Recently, her childhood has inspired her personal poetry and songwriting.
Her parents moved to Germany before she was born, in part to escape their hometown in Mississippi.
“My dad wanted to leave a lot of the pain he experienced from the South behind,” Little said. “I remember once he said that he wanted us to have a better life away from the blatant racism of the South.”
Growing up in Germany until the age of 9, Little wasn’t surrounded by many people of color.
All of the other families at church, for example, were white. She remembers putting a clothespin on her nose, hoping to make it pointier, “because my nose didn’t look like my friends.”
They moved to Falcon, outside of Colorado Springs, and lived on a farm. Little learned to snowboard. She listened to classical music and country western songs. At the same time, her mother passed on family stories and a love of singers like Nina Simon and Etta James.
“There are a lot of things I love that some people think are typically for white people,” Little said. “Sometimes I didn’t feel like I was being Black enough.”
She has learned to embrace everything she loves. And the person she is.
“I have a lot of experiences of feeling a little bit ‘other,’” she said. “I have had to blend these two worlds I come from.”
From her Colorado Springs home, she now runs three Instagram profiles. One is for her piano lessons and another is for Lil’ Miss Story Hour. The third is where Little shares her own stuff. She shares original poems, like one called “Enigma” that opens with a question: “When will my Black voice matter?” She shares a video of her playing the piano and singing, “He’s got the whole world in his hands.” In the caption, she writes about the singer Nina Simone. “She’s very dark skinned like me, trying to make a name for herself as one on the complete opposite end of the color spectrum from white. This song to me is struggle and hope personified.”

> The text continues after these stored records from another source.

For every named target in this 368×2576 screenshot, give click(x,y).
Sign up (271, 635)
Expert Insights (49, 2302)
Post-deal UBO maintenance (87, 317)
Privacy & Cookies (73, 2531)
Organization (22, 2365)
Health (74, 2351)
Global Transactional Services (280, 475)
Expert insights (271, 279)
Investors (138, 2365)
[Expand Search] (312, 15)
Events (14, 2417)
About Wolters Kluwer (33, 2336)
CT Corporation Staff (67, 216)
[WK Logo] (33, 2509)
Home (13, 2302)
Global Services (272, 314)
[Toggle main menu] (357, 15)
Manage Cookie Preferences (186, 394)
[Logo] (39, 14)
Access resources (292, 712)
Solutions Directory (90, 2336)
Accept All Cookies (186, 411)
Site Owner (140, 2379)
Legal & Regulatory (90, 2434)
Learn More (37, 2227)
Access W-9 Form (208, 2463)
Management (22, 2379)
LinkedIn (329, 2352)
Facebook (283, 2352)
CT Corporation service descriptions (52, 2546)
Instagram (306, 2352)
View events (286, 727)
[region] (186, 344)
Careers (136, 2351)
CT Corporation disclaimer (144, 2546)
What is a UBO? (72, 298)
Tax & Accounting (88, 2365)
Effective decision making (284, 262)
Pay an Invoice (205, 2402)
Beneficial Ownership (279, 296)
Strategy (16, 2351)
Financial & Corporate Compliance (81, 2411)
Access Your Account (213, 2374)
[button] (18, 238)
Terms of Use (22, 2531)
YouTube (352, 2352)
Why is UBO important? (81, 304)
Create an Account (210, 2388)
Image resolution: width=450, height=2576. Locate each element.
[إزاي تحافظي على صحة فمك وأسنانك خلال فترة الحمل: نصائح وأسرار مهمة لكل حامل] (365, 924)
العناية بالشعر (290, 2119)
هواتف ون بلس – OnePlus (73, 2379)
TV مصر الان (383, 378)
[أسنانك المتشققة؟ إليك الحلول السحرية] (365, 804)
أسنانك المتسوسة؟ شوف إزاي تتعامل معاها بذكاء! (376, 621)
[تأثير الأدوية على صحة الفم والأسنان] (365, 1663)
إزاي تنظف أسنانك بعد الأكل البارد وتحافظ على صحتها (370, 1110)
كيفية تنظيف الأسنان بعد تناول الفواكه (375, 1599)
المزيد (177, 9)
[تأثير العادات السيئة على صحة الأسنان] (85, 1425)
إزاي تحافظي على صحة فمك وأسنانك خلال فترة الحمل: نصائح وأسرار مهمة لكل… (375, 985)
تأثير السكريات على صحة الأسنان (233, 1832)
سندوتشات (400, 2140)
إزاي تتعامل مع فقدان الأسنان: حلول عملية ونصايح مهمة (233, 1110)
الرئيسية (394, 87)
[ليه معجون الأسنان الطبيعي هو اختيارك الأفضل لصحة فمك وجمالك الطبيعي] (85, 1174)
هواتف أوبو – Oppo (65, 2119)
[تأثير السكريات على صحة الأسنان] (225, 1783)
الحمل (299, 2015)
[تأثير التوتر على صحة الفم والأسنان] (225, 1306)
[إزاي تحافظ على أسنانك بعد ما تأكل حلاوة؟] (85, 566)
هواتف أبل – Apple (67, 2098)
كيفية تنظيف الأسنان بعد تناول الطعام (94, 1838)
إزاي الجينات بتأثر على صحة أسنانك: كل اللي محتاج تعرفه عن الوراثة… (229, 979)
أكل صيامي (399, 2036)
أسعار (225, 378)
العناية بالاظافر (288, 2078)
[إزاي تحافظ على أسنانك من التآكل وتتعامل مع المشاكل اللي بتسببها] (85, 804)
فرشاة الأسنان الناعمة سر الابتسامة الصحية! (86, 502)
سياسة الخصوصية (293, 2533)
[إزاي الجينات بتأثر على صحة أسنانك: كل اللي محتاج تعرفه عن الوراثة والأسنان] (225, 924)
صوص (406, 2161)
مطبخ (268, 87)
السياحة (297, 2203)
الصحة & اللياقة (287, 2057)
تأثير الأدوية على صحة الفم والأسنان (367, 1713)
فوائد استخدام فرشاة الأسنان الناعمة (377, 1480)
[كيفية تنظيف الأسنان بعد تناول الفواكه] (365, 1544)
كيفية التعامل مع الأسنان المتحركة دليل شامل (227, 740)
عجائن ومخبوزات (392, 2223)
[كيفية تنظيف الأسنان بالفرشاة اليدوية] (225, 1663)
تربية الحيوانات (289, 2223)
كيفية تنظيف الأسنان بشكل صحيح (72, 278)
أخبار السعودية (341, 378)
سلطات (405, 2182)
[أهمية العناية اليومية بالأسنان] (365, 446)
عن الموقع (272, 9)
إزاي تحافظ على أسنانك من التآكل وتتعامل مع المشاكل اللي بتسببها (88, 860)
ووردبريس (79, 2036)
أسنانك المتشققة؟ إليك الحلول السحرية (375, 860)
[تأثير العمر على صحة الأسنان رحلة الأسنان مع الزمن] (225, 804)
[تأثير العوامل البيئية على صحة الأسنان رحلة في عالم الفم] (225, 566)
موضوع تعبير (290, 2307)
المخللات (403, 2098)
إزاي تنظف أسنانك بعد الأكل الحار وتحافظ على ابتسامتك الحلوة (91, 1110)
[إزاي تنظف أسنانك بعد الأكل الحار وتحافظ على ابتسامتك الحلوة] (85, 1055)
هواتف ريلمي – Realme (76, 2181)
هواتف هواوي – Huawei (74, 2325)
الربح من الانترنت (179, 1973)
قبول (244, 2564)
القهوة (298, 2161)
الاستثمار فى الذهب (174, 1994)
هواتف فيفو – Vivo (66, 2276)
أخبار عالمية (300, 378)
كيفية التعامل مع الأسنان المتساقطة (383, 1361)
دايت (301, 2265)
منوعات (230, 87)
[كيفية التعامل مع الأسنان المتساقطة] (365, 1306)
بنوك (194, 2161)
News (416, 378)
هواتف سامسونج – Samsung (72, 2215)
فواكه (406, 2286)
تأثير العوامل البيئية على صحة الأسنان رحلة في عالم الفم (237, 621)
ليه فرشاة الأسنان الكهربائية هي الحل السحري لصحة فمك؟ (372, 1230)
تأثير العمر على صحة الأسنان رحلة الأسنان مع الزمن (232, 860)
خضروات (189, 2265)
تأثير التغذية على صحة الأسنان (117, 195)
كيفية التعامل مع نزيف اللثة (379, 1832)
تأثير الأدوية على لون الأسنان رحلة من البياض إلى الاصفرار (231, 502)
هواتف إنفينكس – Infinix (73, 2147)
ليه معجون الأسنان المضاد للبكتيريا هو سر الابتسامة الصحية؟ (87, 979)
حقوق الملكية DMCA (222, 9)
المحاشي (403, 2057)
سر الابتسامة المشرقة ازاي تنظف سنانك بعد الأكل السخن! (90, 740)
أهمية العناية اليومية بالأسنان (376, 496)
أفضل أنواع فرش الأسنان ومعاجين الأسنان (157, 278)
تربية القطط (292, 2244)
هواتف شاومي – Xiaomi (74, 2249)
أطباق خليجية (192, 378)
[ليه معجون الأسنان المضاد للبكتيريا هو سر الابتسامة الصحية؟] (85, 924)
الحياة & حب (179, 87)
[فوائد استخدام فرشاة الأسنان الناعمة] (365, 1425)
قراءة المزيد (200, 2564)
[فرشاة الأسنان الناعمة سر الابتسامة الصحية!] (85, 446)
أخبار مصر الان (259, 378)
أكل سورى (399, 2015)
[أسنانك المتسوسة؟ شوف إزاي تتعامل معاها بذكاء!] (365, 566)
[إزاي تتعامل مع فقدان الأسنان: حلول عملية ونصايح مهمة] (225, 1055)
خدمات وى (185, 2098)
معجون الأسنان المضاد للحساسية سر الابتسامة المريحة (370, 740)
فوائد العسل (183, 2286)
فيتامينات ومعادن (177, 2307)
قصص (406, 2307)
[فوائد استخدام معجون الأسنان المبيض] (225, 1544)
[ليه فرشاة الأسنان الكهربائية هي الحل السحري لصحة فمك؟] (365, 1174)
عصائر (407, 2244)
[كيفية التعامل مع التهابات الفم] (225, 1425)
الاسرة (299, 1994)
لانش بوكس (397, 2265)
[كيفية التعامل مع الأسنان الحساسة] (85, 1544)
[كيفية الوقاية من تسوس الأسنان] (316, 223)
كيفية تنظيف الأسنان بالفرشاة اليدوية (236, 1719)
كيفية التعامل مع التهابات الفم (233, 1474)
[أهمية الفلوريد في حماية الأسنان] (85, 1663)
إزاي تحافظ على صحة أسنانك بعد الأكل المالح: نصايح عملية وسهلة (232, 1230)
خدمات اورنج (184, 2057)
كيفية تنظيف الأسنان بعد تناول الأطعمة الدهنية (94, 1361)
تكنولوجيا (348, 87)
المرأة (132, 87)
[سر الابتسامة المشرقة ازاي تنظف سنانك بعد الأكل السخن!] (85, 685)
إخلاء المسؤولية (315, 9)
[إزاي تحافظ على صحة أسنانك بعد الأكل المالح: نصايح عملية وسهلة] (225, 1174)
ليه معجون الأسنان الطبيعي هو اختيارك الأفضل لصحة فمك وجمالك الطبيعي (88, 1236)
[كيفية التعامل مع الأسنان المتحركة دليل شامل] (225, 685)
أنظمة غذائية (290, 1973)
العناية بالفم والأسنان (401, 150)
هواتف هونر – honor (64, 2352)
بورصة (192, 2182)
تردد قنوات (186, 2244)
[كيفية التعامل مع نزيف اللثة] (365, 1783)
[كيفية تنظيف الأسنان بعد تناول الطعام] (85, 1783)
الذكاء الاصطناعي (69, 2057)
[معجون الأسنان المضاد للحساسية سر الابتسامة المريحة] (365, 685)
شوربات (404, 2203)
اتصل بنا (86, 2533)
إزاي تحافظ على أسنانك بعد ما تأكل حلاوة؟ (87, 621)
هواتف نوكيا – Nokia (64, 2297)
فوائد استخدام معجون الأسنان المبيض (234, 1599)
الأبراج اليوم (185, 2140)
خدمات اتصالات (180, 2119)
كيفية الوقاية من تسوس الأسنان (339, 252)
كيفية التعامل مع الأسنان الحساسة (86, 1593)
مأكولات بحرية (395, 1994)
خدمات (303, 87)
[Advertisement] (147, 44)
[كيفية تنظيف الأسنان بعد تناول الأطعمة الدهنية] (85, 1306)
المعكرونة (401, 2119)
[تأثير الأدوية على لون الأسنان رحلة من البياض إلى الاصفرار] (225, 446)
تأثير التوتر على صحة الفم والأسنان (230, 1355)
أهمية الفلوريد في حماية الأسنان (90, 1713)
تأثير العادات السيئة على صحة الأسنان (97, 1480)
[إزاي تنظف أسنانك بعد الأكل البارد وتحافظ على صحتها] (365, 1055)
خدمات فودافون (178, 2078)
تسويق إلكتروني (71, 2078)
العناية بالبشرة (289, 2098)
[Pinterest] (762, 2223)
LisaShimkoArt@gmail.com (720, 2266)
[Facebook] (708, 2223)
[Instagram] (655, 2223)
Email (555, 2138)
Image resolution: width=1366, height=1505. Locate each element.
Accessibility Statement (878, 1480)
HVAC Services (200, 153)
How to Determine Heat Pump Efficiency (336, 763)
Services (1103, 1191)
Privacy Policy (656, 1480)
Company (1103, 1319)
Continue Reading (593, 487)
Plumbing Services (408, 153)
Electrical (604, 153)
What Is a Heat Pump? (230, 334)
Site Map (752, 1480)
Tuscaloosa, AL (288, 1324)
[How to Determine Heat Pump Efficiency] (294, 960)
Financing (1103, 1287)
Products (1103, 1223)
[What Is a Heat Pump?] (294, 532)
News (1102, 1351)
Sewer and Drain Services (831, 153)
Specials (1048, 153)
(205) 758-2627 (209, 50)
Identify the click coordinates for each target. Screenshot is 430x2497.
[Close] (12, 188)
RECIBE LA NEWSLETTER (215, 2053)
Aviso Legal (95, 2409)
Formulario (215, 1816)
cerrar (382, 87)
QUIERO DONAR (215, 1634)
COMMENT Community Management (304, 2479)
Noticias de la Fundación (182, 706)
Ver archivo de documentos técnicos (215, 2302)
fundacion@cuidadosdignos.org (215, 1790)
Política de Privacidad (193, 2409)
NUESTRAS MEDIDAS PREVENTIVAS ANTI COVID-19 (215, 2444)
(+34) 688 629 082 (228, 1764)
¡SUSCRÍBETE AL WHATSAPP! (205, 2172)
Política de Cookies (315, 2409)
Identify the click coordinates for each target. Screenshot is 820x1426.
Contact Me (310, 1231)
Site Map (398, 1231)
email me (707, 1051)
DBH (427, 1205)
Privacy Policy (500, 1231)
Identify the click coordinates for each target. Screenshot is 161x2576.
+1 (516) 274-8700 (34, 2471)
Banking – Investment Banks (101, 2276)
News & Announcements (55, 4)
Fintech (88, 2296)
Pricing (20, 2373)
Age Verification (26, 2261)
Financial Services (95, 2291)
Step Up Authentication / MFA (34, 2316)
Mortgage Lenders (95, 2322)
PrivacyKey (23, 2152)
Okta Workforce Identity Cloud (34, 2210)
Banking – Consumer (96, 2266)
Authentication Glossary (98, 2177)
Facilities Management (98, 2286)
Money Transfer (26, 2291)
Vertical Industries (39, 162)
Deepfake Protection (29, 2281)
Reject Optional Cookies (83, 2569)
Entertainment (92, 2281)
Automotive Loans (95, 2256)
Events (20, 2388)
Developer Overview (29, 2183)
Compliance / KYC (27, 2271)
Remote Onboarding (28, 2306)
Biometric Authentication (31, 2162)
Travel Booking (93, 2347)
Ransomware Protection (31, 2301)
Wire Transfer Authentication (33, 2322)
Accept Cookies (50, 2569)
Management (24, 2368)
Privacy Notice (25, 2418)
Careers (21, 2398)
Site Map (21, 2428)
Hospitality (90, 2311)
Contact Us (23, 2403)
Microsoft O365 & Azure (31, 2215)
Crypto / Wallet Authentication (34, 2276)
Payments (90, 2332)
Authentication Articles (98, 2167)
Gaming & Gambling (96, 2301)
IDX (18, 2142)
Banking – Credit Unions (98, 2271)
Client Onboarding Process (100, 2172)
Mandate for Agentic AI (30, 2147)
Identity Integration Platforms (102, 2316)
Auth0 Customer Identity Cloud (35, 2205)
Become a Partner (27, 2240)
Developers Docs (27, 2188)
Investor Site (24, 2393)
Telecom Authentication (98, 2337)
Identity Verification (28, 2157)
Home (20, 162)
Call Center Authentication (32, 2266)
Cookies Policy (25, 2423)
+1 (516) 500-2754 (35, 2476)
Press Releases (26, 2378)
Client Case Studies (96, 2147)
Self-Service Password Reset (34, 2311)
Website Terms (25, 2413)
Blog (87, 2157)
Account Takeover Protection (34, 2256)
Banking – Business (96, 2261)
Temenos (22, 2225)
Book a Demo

This song, Little also writes, brought her comfort when she was child.
She hopes her Lil’ Miss Story Hour brings that to kids.
Since her story hours have been virtual, she’s had kids from around the world join her online community.
That’s why even when she returns to in-person story times, she plans to continue it virtually too.
“I see the need for these kids to grow up with something like this,” she said.